Propeller Health was named a “2017 Most Innovative Company” by Fast Company. The company helps people and their doctors better manage their respiratory diseases by means of a small sensor that easily attaches to customers’ inhalers and pairs with a mobile app to automatically track medication use and provide personal feedback and insights. This clinically validated technology has demonstrated a 58 percent improvement in medication adherence, 48 percent increase in symptom-free days, and a 53 percent reduction in emergency room visits.

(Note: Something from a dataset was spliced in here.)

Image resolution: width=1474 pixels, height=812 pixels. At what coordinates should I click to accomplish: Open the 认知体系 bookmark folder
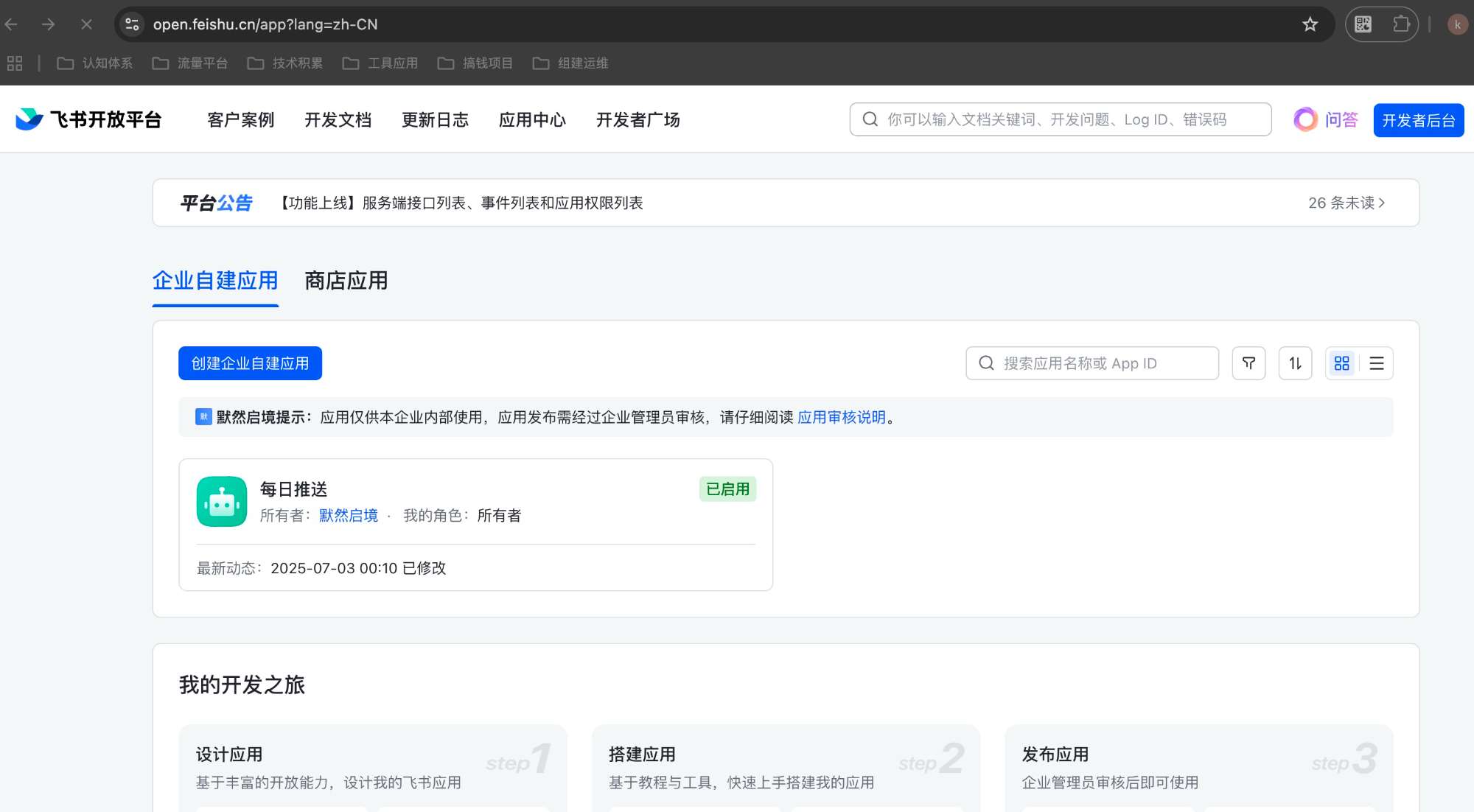click(95, 63)
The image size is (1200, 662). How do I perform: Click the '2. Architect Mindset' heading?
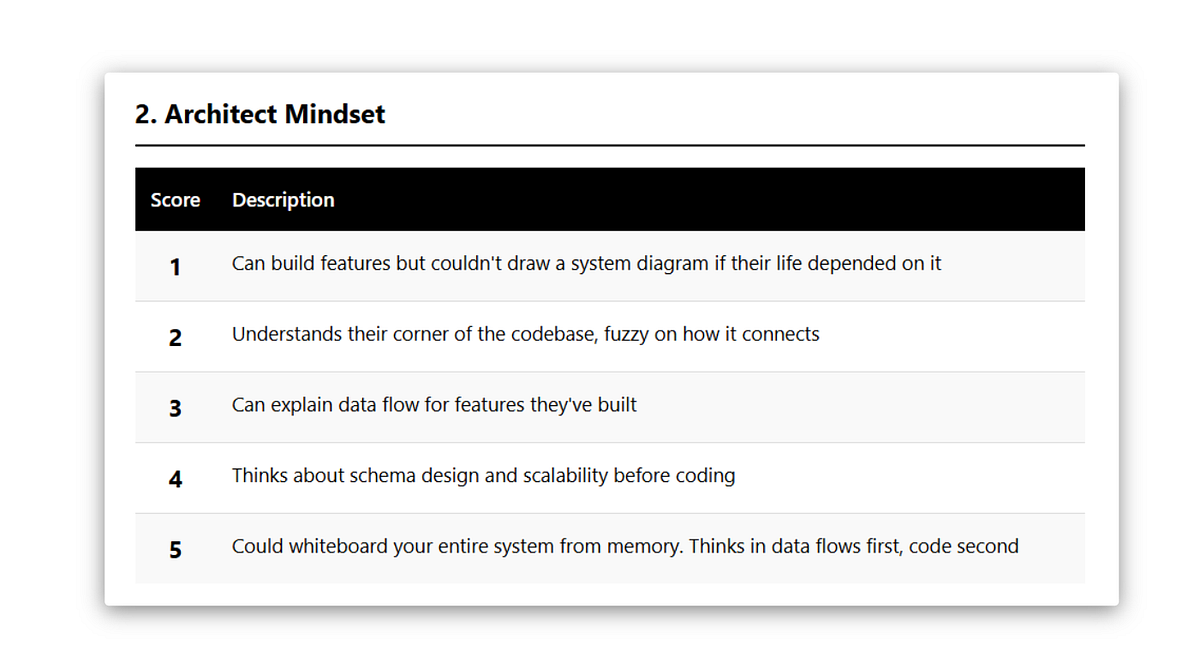tap(260, 114)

“ResMed shares our belief that connected health solutions create vastly better experiences and outcomes for people with chronic respiratory disease,” said Propeller Health Co-founder and CEO David Van Sickle. “Joining forces enables us to accelerate the adoption of Propeller’s solutions at a global scale, and serve as a very powerful platform for a broad set of pharmaceutical and healthcare partners.”
“Acquiring Propeller is a significant step for ResMed toward becoming the global leader in digital health for COPD,” said ResMed CEO Mick Farrell. “By working with Propeller’s existing partners to offer digital solutions for respiratory care pharmaceuticals and building on our proven ability to support digital solutions at scale, we can positively impact the loves of even more of the 380 million people worldwide who are living with this debilitating chronic disease.”
Under the agreement terms, ResMed will acquire Propeller for $225 million. ResMed and Propeller expect to finalize the deal before the end of the third quarter of ResMed’s fiscal year 2019 (March 30, 2019), subject to customary closing conditions, including regulatory approvals.